▶ [Dataset records]
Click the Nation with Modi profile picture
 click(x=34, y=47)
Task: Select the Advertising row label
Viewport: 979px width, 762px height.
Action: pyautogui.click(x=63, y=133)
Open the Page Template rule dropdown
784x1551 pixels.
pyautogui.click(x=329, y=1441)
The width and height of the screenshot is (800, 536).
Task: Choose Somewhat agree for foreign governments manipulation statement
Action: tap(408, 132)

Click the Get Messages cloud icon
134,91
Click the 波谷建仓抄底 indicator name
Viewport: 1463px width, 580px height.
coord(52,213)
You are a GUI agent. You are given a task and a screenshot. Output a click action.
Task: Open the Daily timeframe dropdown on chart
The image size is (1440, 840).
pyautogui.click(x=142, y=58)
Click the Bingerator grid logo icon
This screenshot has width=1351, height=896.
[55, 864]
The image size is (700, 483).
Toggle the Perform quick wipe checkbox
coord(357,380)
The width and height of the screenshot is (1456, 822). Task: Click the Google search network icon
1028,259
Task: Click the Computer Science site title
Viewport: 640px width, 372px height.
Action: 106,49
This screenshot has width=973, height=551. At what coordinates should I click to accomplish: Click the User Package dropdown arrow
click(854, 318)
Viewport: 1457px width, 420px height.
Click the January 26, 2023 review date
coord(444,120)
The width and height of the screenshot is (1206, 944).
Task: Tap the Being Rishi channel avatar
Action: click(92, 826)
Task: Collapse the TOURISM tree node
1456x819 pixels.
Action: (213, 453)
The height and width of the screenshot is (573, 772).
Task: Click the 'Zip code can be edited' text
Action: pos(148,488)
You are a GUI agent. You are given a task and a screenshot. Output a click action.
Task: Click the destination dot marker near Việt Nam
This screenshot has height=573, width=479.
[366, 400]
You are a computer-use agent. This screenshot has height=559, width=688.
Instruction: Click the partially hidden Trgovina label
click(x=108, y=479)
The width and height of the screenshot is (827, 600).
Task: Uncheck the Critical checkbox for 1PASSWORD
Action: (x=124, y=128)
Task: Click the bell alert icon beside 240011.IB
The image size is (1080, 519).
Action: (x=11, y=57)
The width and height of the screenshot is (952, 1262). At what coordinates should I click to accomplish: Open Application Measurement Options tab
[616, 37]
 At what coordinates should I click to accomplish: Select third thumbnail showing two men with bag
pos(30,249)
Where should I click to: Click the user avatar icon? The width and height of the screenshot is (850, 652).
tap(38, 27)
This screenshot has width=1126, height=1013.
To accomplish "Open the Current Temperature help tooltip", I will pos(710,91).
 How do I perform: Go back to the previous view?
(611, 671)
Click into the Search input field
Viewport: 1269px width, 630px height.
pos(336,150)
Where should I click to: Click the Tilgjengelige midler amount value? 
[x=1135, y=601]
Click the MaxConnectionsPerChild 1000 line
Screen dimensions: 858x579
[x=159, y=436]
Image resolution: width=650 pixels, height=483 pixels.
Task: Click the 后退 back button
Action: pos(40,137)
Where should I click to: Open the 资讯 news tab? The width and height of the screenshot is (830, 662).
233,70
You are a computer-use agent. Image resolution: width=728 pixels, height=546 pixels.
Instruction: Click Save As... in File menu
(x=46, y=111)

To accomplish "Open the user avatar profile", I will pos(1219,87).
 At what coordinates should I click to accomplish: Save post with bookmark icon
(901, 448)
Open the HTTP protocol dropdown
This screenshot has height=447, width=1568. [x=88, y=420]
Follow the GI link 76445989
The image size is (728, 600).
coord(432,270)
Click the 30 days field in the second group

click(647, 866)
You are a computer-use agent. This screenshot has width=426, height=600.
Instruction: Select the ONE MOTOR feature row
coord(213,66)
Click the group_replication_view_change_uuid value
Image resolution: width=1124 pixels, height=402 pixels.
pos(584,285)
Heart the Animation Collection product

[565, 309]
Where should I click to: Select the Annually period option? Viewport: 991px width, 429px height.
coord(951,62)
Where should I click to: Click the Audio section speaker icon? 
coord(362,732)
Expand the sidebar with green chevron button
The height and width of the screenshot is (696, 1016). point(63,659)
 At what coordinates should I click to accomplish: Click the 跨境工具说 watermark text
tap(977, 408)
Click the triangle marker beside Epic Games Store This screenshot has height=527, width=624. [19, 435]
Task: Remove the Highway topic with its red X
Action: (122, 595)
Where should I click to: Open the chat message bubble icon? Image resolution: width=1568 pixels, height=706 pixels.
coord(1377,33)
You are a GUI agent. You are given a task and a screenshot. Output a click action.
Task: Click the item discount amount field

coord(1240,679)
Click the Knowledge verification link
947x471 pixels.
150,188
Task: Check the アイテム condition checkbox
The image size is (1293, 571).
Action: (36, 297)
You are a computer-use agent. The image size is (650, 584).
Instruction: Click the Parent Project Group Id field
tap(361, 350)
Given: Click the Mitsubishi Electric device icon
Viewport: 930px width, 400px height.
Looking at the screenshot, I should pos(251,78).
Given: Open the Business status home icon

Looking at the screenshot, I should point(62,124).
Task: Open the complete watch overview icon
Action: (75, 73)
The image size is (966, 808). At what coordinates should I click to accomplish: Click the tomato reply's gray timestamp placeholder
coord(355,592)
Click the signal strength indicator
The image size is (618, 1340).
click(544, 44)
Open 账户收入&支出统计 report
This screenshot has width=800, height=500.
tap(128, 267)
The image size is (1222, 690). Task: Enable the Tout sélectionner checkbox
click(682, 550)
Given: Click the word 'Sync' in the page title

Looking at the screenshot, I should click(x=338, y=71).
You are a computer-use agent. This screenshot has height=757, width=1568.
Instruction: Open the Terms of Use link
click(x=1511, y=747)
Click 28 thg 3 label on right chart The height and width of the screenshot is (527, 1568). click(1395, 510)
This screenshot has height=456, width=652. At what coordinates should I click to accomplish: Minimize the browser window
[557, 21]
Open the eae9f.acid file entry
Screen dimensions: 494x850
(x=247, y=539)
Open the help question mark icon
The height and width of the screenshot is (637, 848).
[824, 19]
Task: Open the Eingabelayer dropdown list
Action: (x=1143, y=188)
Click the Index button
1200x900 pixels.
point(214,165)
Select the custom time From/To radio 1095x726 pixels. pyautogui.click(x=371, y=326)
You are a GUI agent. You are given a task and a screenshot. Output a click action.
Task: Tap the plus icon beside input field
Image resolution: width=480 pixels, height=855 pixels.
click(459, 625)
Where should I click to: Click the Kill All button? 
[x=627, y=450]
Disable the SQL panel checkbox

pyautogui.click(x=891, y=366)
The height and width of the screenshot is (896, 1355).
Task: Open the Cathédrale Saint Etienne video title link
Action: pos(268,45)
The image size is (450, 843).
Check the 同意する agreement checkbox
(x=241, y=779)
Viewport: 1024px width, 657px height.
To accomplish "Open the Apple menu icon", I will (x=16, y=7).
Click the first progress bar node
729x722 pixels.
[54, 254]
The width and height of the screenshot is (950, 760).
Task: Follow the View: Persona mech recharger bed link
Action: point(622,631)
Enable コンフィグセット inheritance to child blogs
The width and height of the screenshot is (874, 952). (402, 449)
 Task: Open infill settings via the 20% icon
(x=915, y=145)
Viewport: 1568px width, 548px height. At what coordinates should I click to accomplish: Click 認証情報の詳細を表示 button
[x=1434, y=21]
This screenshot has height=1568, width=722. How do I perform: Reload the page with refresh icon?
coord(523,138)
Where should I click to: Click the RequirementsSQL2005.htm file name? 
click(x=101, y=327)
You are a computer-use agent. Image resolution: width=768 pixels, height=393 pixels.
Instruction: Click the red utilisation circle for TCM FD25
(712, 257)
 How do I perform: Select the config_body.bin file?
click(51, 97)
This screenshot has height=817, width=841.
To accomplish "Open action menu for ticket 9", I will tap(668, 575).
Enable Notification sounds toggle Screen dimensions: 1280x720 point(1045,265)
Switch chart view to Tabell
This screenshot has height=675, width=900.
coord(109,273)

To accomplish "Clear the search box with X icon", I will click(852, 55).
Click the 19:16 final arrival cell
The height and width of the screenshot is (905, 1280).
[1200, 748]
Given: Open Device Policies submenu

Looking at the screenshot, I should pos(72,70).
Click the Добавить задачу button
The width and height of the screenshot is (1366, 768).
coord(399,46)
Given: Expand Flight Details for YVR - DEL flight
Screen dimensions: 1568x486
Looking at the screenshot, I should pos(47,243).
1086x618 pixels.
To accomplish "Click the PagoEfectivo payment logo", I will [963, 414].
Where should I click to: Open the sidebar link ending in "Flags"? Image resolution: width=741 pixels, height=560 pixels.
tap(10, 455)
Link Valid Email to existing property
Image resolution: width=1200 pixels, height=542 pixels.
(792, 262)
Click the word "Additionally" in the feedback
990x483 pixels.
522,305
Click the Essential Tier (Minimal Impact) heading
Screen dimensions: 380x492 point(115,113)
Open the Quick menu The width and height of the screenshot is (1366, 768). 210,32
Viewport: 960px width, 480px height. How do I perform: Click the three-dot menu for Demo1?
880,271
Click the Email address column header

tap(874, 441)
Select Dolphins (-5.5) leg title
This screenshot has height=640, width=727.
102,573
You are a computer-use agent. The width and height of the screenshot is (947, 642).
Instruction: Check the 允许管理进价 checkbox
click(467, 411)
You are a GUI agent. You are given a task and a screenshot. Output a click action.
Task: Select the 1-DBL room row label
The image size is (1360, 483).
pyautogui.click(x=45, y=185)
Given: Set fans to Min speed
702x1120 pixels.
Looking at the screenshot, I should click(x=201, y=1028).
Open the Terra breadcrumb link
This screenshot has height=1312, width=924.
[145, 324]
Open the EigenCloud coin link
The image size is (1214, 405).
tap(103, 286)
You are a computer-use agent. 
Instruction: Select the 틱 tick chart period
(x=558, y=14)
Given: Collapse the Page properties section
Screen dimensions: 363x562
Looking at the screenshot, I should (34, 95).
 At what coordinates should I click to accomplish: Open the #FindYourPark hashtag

▶ [Aim of the task] When a line in the material includes the word "input", copy it out.

▶ [Task solution]
Click into the Search input field
Task: Tap the plus icon beside input field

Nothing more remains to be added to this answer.